Assignment
Repeat all the data that appears below, keeping it exact.

[Opening Information supplied section]

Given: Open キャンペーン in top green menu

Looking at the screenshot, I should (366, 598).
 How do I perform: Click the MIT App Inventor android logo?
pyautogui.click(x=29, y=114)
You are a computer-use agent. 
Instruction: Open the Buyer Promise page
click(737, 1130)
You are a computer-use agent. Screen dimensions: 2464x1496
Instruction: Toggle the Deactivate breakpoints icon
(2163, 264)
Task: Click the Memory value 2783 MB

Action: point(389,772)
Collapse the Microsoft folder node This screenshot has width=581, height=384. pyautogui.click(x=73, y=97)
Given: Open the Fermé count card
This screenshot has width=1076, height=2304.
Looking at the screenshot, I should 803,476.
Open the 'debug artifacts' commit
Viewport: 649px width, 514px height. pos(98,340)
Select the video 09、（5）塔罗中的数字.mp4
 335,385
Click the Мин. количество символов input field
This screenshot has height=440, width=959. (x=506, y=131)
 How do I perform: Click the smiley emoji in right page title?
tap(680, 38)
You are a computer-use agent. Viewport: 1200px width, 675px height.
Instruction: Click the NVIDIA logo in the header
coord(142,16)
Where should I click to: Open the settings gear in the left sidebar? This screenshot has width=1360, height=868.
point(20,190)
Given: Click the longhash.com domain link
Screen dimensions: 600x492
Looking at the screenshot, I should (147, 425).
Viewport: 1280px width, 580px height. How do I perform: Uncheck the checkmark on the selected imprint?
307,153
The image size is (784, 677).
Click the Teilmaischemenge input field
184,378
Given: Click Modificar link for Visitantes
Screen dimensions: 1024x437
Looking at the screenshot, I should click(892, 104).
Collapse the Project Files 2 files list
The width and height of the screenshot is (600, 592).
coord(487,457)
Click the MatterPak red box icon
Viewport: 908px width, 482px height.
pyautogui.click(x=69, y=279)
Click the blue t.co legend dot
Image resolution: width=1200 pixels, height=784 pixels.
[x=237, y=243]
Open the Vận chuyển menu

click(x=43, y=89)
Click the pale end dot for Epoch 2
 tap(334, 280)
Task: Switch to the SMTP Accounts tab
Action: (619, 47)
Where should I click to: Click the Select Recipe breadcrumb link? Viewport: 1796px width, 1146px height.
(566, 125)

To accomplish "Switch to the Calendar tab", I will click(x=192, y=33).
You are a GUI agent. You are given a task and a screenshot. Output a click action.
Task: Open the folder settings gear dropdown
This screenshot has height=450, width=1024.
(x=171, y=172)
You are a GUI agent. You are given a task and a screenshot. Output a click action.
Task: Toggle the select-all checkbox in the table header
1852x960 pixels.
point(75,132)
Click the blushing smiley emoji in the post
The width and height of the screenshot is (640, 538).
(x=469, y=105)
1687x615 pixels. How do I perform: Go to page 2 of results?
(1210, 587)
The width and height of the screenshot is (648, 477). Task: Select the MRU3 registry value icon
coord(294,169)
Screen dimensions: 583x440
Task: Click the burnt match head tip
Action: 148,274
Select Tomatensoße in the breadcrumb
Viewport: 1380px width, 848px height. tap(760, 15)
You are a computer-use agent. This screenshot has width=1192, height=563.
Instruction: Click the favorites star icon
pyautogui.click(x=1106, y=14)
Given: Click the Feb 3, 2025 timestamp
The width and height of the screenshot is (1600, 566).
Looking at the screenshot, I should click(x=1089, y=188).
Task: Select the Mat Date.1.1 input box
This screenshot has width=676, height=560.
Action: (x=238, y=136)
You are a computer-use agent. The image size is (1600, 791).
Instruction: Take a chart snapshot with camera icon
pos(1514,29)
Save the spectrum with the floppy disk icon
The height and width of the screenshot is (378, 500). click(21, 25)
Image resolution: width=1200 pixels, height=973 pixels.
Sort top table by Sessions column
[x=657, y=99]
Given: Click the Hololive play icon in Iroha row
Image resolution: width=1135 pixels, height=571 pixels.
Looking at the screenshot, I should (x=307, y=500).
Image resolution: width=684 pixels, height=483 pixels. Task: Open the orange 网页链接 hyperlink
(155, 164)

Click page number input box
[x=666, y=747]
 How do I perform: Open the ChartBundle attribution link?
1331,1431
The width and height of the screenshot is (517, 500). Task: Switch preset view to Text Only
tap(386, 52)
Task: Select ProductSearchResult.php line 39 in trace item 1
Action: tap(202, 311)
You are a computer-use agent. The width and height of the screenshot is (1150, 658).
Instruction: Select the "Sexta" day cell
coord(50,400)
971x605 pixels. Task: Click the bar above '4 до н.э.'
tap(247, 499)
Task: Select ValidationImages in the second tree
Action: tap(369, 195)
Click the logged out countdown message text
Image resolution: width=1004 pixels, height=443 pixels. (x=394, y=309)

[Closing Information supplied section]

Exercise output
Given: Open キャンペーン in top green menu

Looking at the screenshot, I should (366, 598).
 How do I perform: Click the MIT App Inventor android logo?
pyautogui.click(x=29, y=114)
You are a computer-use agent. 
Instruction: Open the Buyer Promise page
click(737, 1130)
You are a computer-use agent. Screen dimensions: 2464x1496
Instruction: Toggle the Deactivate breakpoints icon
(2163, 264)
Task: Click the Memory value 2783 MB

Action: point(389,772)
Collapse the Microsoft folder node This screenshot has width=581, height=384. pyautogui.click(x=73, y=97)
Given: Open the Fermé count card
This screenshot has width=1076, height=2304.
Looking at the screenshot, I should 803,476.
Open the 'debug artifacts' commit
Viewport: 649px width, 514px height. pos(98,340)
Select the video 09、（5）塔罗中的数字.mp4
 335,385
Click the Мин. количество символов input field
This screenshot has height=440, width=959. (x=506, y=131)
 How do I perform: Click the smiley emoji in right page title?
tap(680, 38)
You are a computer-use agent. Viewport: 1200px width, 675px height.
Instruction: Click the NVIDIA logo in the header
coord(142,16)
Where should I click to: Open the settings gear in the left sidebar? This screenshot has width=1360, height=868.
point(20,190)
Given: Click the longhash.com domain link
Screen dimensions: 600x492
Looking at the screenshot, I should (147, 425).
Viewport: 1280px width, 580px height. How do I perform: Uncheck the checkmark on the selected imprint?
307,153
The image size is (784, 677).
Click the Teilmaischemenge input field
184,378
Given: Click Modificar link for Visitantes
Screen dimensions: 1024x437
Looking at the screenshot, I should click(892, 104).
Collapse the Project Files 2 files list
The width and height of the screenshot is (600, 592).
coord(487,457)
Click the MatterPak red box icon
Viewport: 908px width, 482px height.
pyautogui.click(x=69, y=279)
Click the blue t.co legend dot
Image resolution: width=1200 pixels, height=784 pixels.
[x=237, y=243]
Open the Vận chuyển menu

click(x=43, y=89)
Click the pale end dot for Epoch 2
 tap(334, 280)
Task: Switch to the SMTP Accounts tab
Action: (619, 47)
Where should I click to: Click the Select Recipe breadcrumb link? Viewport: 1796px width, 1146px height.
(566, 125)

To accomplish "Switch to the Calendar tab", I will click(x=192, y=33).
You are a GUI agent. You are given a task and a screenshot. Output a click action.
Task: Open the folder settings gear dropdown
This screenshot has height=450, width=1024.
(x=171, y=172)
You are a GUI agent. You are given a task and a screenshot. Output a click action.
Task: Toggle the select-all checkbox in the table header
1852x960 pixels.
point(75,132)
Click the blushing smiley emoji in the post
The width and height of the screenshot is (640, 538).
(x=469, y=105)
1687x615 pixels. How do I perform: Go to page 2 of results?
(1210, 587)
The width and height of the screenshot is (648, 477). Task: Select the MRU3 registry value icon
coord(294,169)
Screen dimensions: 583x440
Task: Click the burnt match head tip
Action: 148,274
Select Tomatensoße in the breadcrumb
Viewport: 1380px width, 848px height. tap(760, 15)
You are a computer-use agent. This screenshot has width=1192, height=563.
Instruction: Click the favorites star icon
pyautogui.click(x=1106, y=14)
Given: Click the Feb 3, 2025 timestamp
The width and height of the screenshot is (1600, 566).
Looking at the screenshot, I should click(x=1089, y=188).
Task: Select the Mat Date.1.1 input box
This screenshot has width=676, height=560.
Action: (x=238, y=136)
You are a computer-use agent. The image size is (1600, 791).
Instruction: Take a chart snapshot with camera icon
pos(1514,29)
Save the spectrum with the floppy disk icon
The height and width of the screenshot is (378, 500). click(21, 25)
Image resolution: width=1200 pixels, height=973 pixels.
Sort top table by Sessions column
[x=657, y=99]
Given: Click the Hololive play icon in Iroha row
Image resolution: width=1135 pixels, height=571 pixels.
Looking at the screenshot, I should (x=307, y=500).
Image resolution: width=684 pixels, height=483 pixels. Task: Open the orange 网页链接 hyperlink
(155, 164)

Click page number input box
[x=666, y=747]
 How do I perform: Open the ChartBundle attribution link?
1331,1431
The width and height of the screenshot is (517, 500). Task: Switch preset view to Text Only
tap(386, 52)
Task: Select ProductSearchResult.php line 39 in trace item 1
Action: tap(202, 311)
You are a computer-use agent. The width and height of the screenshot is (1150, 658).
Instruction: Select the "Sexta" day cell
coord(50,400)
971x605 pixels. Task: Click the bar above '4 до н.э.'
tap(247, 499)
Task: Select ValidationImages in the second tree
Action: tap(369, 195)
Click the logged out countdown message text
Image resolution: width=1004 pixels, height=443 pixels. (x=394, y=309)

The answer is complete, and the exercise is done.